The rest that you say is pretty standard stuff and should be elementary knowledge for anyone working seriously in this domain( * ). Am I missing something ?
> For getting an hypothesis test from those algorithms will usually mean doing a derivation to find the probability of Type I error, and such a derivation is commonly difficult to not done yet
Sure its difficult, doesn't mean its not been done. This is bread and butter in ML and non-parametric stats. In fact type I is easy and type I is no where near enough. Setting up an RNG (random number generator) will satisfy the requirements of type I error trivially. The key is type II or in other words key is the proof that the proposed method is better than the bespoke RNG, stated yet another way if power is abysmal it counts for squats.
( * ) Gratuitous assumptions of Gaussianity and incorrect applications of CLT does not qualify as 'working seriously in this domain" for me
For power, I did mention Neyman-Pearson.
In one paper I wrote on such things, multi-dimensional and distribution-free, I did some derivations, not easy to do (the paper was published in Information Sciences) for probability of Type I error, significance of the test, and used a classic result, LeCam called "tightness" of S. Ulam to show that the power of the test was better than that of a trivial test. Ulam's result is in P. Billingsley, Convergence of Probability Measures.
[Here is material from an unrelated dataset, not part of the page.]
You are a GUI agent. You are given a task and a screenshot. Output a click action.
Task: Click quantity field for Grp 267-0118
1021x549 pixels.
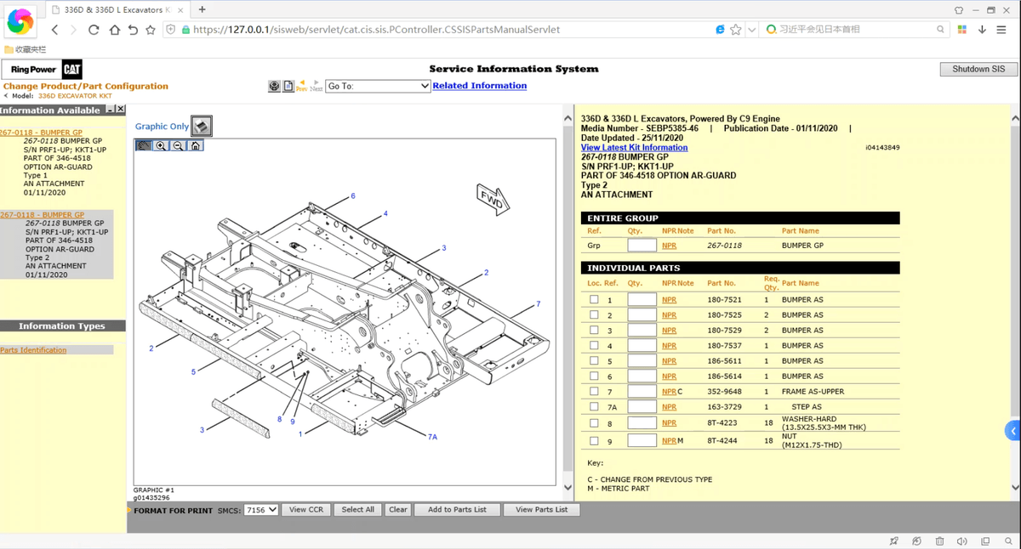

Billingsley was long at U. Chicago.
erm that was exactly the last paragraph of my comment.
In ML distribution free multivariate tests have a slightly different flavor. The way those work is you compare the empirical expectation of all functions in a class (typically a Hilbert space). This is reminiscent of Cramer Wold. Separability properties of reproducing kernel Hilbert space makes it tractable to compare these.
As I mentioned, I got an, admittedly weak, power result using Ulam's tightness. Yes, it's weak, but it's quite general.
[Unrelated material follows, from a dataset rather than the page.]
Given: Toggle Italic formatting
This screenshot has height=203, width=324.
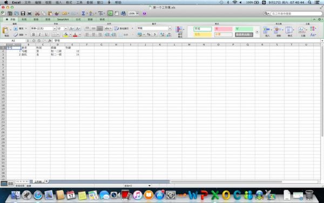Looking at the screenshot, I should (39, 35).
If I return to the mathematical statistics of hypothesis testing, I'll look into what you mentioned.
From what you mentioned, it appears that some of ML is actually being mathematical: I continue to believe that computer science is 'out of gas' and needs some new directions and those about have to be from, with, in pure/applied math, applied to problems newly important because of computing, but, still, pure/applied math.
BTW when is the launch. All the best.